Compared to the control group (~33.9%), the analysis of substrate average well colour density (SAWCD) at day 7 (Figure 6b) revealed a decline in carbohydrate utilization by the microbial community in all groundcover-treated soil samples except for WC (~35%). A similar trend is observed in the case of polymer utilization (control: ~39%, WC: ~41.8%). Instead, carboxylic and acetic acid utilization is notably higher in all groundcover-treated samples compared to the control group (control: 2.4%, others: >17.5%). Amino acid utilization also exhibited an increase in all samples except for WC (~4.1%) relative to the control (~13.8%). However, in the utilization of amines and amides by microbial communities, all treated samples demonstrate lower utilization rates (<9.5%) compared to the control (~11%), except for GW (~26.2%). These differences in substrate use patterns indicate varied effects of groundcover treatments on the composition and activities of the soil microbial community. The enhanced use of carboxylic and acetic acids suggests an increase in metabolic diversity and microbial adaptability resulting from the groundcover-treated soil samples. The lower utilization of carbohydrates and polymers, except in WC, could be attributed to the shift in the microbial metabolic potential. This pattern of carbohydrate utilization might reflect the changes in microbial metabolic diversity as a consequence of groundcover treatment.
Furthermore, the nMDS analysis of the SAWCD values shows a distinct pattern, where GW showed a unique utilization pattern as compared to others (Figure 6c). The composition of GW, gelatine, and tannic acid may promote the proliferation of proteolytic and phenolic compound-degrading microorganisms. This could potentially change the community metabolism distinctly from the other treatment groups. Conversely, the similar utilization pattern observed in XW and NSF could be attributed to the similar properties of these groundcovers.

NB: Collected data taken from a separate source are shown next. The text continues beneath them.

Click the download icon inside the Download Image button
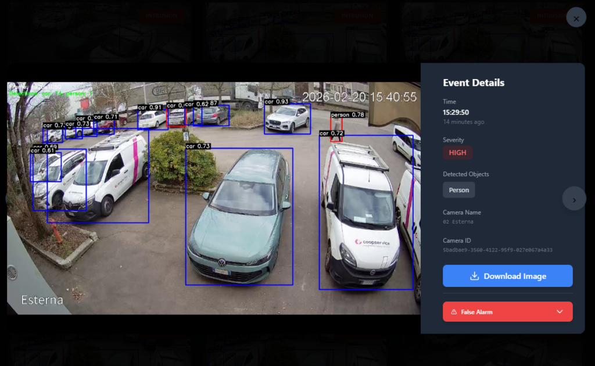 pos(474,275)
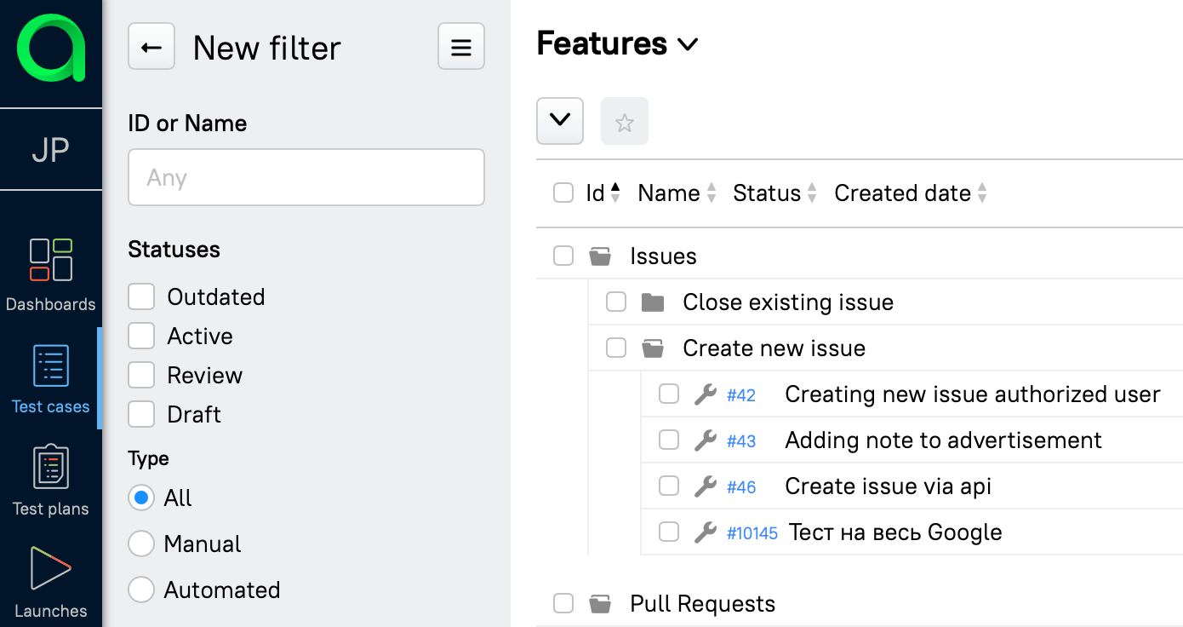Click the star favorite icon

[625, 122]

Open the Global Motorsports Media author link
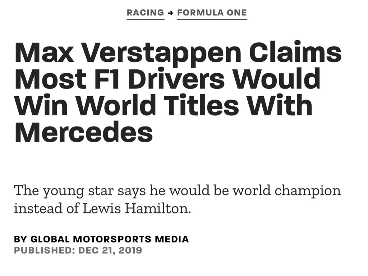[110, 239]
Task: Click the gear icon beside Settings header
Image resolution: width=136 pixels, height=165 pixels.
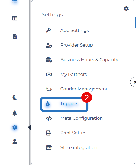Action: click(126, 9)
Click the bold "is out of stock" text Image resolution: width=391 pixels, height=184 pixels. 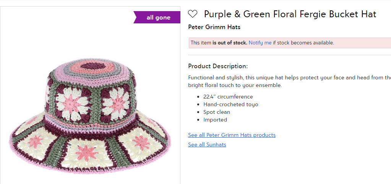click(230, 43)
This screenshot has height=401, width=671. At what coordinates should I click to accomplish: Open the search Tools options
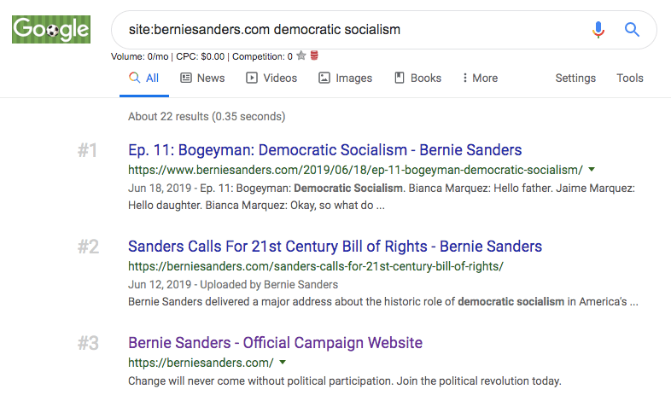[x=630, y=78]

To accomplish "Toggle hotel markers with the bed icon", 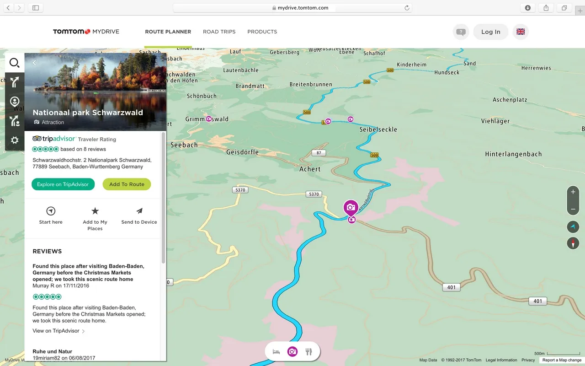I will pos(276,351).
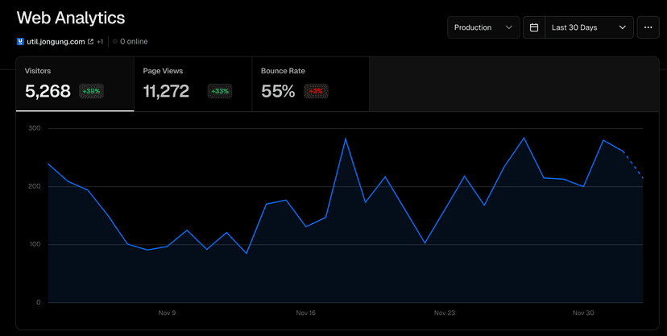Open the three-dot more options menu
667x336 pixels.
[648, 27]
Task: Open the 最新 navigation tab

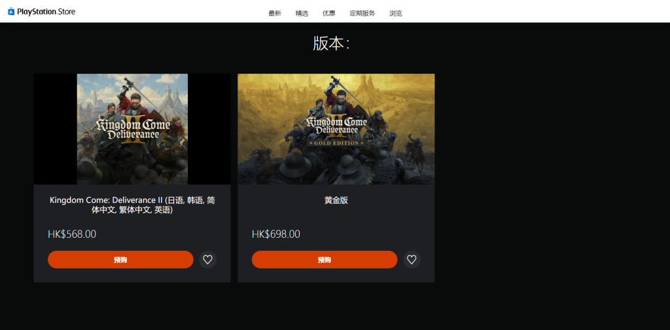Action: coord(275,13)

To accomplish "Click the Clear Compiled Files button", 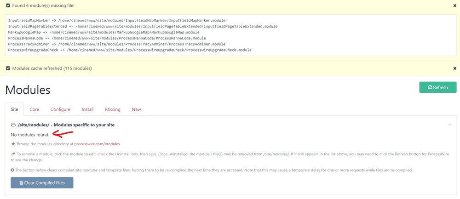I will pyautogui.click(x=42, y=183).
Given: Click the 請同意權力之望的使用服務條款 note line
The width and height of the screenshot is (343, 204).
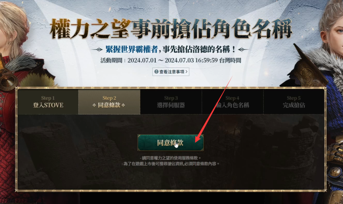Looking at the screenshot, I should (170, 158).
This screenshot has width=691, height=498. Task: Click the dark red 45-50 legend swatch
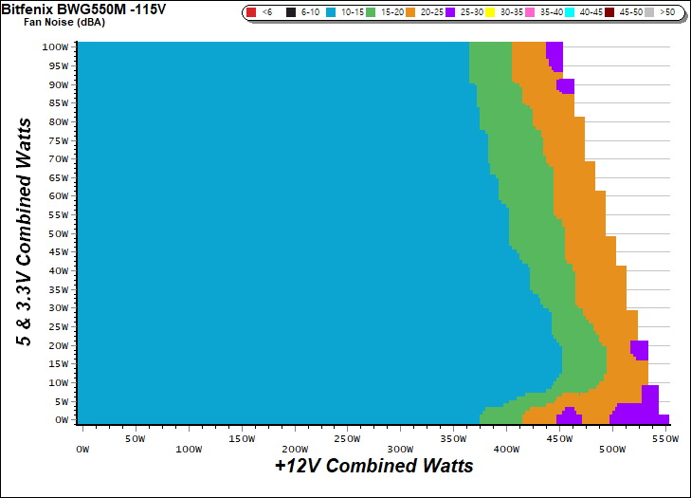609,12
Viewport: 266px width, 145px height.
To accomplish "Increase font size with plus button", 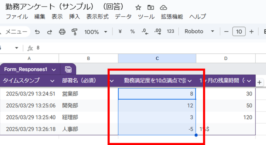I will [x=251, y=32].
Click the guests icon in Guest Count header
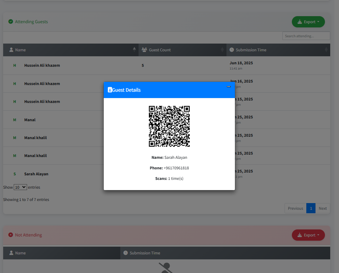339x273 pixels. point(144,50)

The calculated dominance index indicates an increased dominance in the metabolic potential of the microbial community in the control soil, which decreases significantly in the presence of all groundcovers, except for WC (Figure S3a). This decline in dominance is further corroborated by lower Simpson diversity (Figure S3b) and Shannon diversity (Figure S3c) indices within the microbial community of the control soil compared to other samples. Notably, there are no significant changes observed in the evenness index across all samples (Figure S3d), indicating no significant changes in the distribution of metabolic activities. The higher dominance index observed in the control and WC-treated soil samples implies an uneven distribution of microbial metabolic activities. This is likely driven by the preferential utilization of specific carbon sources on the EcoPlates, limiting the functional diversity of the microbial community [63]. The XW, GW, and NSF treatment sets display higher diversity in metabolic potential, reflected by the broader range of carbon source utilization on EcoPlates and functionally diverse microbial distribution. Moreover, the constant evenness among all the samples suggests that the metabolic potential of microbial communities is influenced by the groundcover treatments without an imbalance in functional activities.

3.3.2. Dominant and Differentially Abundant Phylotype Determination in Soils

The analysis of the top 10 most abundant bacterial classes (≥1% relative abundance on the average) in the soil samples shows that Planctomycetes, Alphaproteobacteria, Gammaproteobacteria, Phycisphaerae, Vicinamibacteria, Verrucomicrobiae, Anaerolineae, Bacterodia, Parcubacteria, and Acidobacteriae are dominant across all the samples. As shown in Figure 7a, Planctomycetes abundance is decreased in all the samples as compared to the control. Bacteria belonging to the class Planctomycetes play a crucial role in the nitrification process, converting ammonium into nitrite and nitrate, facilitating their uptake by plants [64]. Alpha and Gamma proteobacteria exhibit various plant growth-promoting properties, such as mineral solubilization and the synthesis of plant growth hormones [65]. Bacterial classes such as Phycisphaerae, Vicinamibacteria, and Verrucomicrobiae are associated with diverse nutrient cycling processes, while Anaerolineae, Bacteroidia, Parcubacteria, and Acidobacteria contribute towards nutrient cycling and organic matter decomposition. Moreover, a decline in the abundance of Planctomycetes may disrupt carbon degradation and cycling mechanisms, potentially impacting soil organic matter decomposition and carbon sequestration. Changes in the abundance of specific bacterial classes, such as Alphaproteobacteria and Gammaproteobacteria, can significantly impact soil carbon cycling and decomposition processes [66,67]. Furthermore, the nMDS followed by the clustering analysis of the normalized abundance of the 16S amplicon (Figure 7c) highlights that GW-treated soil showed a distinct cluster from the other soil samples, suggesting a different bacterial community composition that may have been caused by the antibacterial qualities of tannic acid present in GW [68].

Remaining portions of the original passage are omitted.